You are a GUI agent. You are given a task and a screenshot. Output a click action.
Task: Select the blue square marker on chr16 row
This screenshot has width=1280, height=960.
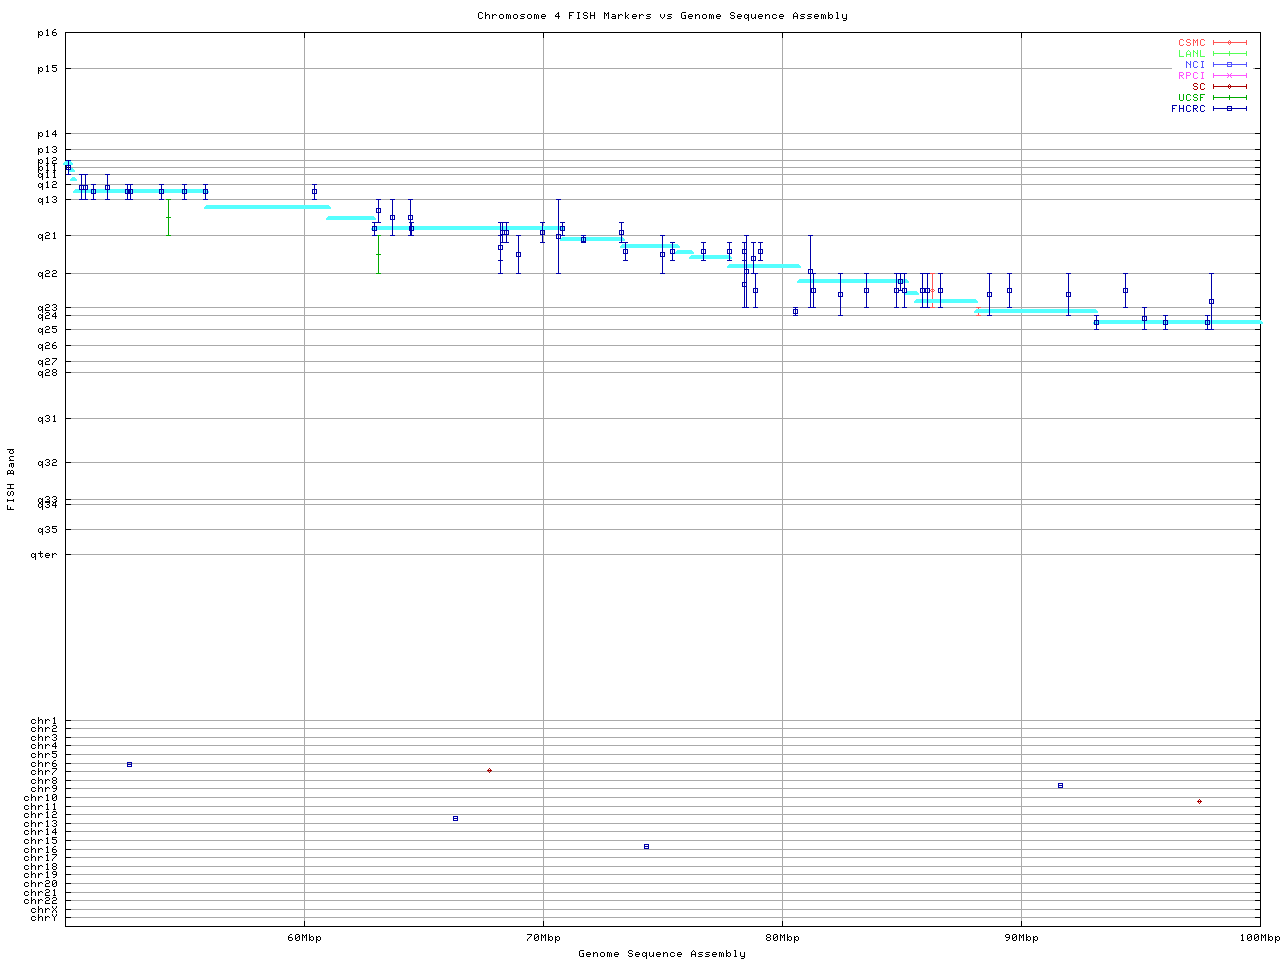(646, 846)
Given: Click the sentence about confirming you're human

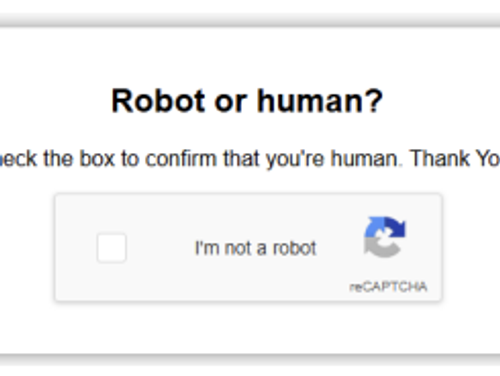Looking at the screenshot, I should (x=250, y=159).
※ ※ ※
# What is needed
Only the pictures are to be left out; write out all the other data exactly.

# Reply to the task
You are a GUI agent. You are given a task and a screenshot. Output a click action.
Task: Select the blue square marker on chr16 row
This screenshot has width=1280, height=960.
(646, 846)
Given: Click the sentence about confirming you're human

Looking at the screenshot, I should (x=250, y=159).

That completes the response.